(Passage for review begins)

Xfinity 500

NASCAR Cup Series
- Venue: Martinsville Speedway
- Location: Ridgeway, Virginia, United States
- Corporate sponsor: Xfinity
- First race: 1949
- Distance: 263 miles (423 km)
- Laps: 500 Stages 1/2: 130 each Final stage: 240
- Previous names: Unnamed/Unknown (1949–1955) Old Dominion 400 (1956) Sweepstakes 500 (1957) Old Dominion 500 (1958–1982, 2001–2002) Goody's 500 (1983–1995) Hanes 500 (1996–1997) NAPA Autocare 500 (1998–2000) Subway 500 (2003–2007) Tums QuikPak 500 (2008) Tums Fast Relief 500 (2009–2012) Goody's Headache Relief Shot 500 (2013–2015) Goody's Fast Relief 500 (2016) First Data 500 (2017–2019)
- Most wins (driver): Jeff Gordon Richard Petty Darrell Waltrip Jimmie Johnson (6)
- Most wins (team): Hendrick Motorsports (19)
- Most wins (manufacturer): Chevrolet (33)

Circuit information
- Surface: Asphalt Concrete (turns)

(Passage for review ends)
(Supplied information begins)

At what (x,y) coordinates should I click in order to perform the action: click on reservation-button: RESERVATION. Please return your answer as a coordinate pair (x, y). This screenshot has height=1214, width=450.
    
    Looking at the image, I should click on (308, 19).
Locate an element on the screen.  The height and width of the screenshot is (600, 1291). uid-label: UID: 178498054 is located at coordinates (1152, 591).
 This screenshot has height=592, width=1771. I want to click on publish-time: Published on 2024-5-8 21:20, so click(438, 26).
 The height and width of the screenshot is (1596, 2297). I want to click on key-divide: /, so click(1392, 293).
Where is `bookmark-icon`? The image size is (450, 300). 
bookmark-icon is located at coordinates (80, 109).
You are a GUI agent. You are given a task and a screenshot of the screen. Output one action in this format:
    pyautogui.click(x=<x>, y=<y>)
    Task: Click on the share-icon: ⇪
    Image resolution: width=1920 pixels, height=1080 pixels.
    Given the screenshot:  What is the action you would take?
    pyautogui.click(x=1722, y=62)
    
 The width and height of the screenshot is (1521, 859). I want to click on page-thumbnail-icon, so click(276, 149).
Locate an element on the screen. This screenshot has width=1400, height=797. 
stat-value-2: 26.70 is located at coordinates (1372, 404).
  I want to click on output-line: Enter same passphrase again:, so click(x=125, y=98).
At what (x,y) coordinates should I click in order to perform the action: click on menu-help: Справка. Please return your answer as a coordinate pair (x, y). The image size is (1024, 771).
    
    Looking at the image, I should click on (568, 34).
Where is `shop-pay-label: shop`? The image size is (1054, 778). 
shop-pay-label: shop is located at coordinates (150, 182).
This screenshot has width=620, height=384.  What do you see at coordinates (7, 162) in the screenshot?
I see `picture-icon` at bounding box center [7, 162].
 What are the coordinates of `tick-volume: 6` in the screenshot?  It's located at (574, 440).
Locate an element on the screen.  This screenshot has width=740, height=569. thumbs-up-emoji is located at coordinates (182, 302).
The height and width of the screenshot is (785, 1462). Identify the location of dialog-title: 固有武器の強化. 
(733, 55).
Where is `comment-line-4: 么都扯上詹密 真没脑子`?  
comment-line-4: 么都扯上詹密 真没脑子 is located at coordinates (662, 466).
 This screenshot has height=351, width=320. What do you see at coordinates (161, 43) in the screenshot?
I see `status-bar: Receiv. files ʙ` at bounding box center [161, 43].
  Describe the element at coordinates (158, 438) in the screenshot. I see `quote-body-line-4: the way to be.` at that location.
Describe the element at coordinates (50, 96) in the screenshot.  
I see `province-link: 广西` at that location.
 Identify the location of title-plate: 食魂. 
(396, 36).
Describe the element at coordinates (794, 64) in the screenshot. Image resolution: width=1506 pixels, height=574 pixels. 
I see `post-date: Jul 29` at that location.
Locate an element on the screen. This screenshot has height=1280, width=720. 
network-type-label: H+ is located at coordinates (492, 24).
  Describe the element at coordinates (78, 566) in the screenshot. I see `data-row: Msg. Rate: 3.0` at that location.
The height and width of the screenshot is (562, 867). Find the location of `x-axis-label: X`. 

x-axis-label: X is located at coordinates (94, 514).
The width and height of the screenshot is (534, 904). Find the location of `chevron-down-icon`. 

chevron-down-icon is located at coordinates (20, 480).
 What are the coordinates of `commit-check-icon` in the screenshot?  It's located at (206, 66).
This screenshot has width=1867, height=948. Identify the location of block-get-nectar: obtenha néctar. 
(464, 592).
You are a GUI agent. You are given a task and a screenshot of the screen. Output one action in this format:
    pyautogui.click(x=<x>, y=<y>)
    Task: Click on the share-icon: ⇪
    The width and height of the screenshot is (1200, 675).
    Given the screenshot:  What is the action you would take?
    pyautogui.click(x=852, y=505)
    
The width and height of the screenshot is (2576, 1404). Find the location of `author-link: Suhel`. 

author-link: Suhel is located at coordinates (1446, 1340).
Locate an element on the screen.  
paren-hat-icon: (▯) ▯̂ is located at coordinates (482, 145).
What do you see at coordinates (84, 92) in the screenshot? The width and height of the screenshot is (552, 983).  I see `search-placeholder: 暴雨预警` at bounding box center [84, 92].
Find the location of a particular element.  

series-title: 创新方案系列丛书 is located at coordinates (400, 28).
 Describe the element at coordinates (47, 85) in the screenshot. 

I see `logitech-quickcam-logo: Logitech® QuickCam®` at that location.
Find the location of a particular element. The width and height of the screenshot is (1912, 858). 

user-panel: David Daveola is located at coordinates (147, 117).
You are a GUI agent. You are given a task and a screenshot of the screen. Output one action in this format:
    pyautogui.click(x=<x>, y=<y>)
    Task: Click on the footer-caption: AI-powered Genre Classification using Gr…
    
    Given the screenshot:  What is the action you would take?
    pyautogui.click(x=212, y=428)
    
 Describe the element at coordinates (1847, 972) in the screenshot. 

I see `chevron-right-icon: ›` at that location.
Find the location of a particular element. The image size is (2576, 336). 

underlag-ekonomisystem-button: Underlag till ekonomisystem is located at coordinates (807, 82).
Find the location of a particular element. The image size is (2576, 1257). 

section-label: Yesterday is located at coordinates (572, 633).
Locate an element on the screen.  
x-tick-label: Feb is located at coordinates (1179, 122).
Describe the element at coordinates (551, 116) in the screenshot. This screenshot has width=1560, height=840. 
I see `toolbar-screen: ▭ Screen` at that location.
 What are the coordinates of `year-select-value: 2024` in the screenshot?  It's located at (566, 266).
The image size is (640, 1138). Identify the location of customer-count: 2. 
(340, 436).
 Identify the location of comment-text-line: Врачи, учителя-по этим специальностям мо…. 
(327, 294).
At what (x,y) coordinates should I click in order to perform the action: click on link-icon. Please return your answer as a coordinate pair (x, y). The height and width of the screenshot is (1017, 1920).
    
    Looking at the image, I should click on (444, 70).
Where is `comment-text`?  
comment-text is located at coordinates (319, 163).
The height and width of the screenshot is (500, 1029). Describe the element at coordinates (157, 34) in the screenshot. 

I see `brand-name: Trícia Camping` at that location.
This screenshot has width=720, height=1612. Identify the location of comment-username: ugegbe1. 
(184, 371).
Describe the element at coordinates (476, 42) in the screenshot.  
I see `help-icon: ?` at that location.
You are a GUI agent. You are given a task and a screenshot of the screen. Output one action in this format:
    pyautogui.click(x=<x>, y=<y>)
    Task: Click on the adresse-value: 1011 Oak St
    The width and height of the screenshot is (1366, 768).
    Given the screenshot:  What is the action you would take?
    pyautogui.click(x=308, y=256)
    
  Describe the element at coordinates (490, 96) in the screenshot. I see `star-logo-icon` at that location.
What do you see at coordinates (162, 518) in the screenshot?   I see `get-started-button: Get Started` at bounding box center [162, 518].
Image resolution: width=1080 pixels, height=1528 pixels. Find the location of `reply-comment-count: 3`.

(Supplied information ends)

» Your tasks
**A.** According to the Xfinity 500 summary, which team has the most wins?
**B.** Reproduce the portion of the Xfinity 500 summary between "- Most wins (driver): Jeff" and "Asphalt Concrete (turns)", inclusive.
**C.** Render the entry "Location: Ridgeway, Virginia, United States" from the Xfinity 500 summary in Spanish.

» Your responses
**A.** Hendrick Motorsports, with 19 wins.

**B.**
- Most wins (driver): Jeff Gordon Richard Petty Darrell Waltrip Jimmie Johnson (6)
- Most wins (team): Hendrick Motorsports (19)
- Most wins (manufacturer): Chevrolet (33)

Circuit information
- Surface: Asphalt Concrete (turns)

**C.** Ubicación: Ridgeway, Virginia, Estados Unidos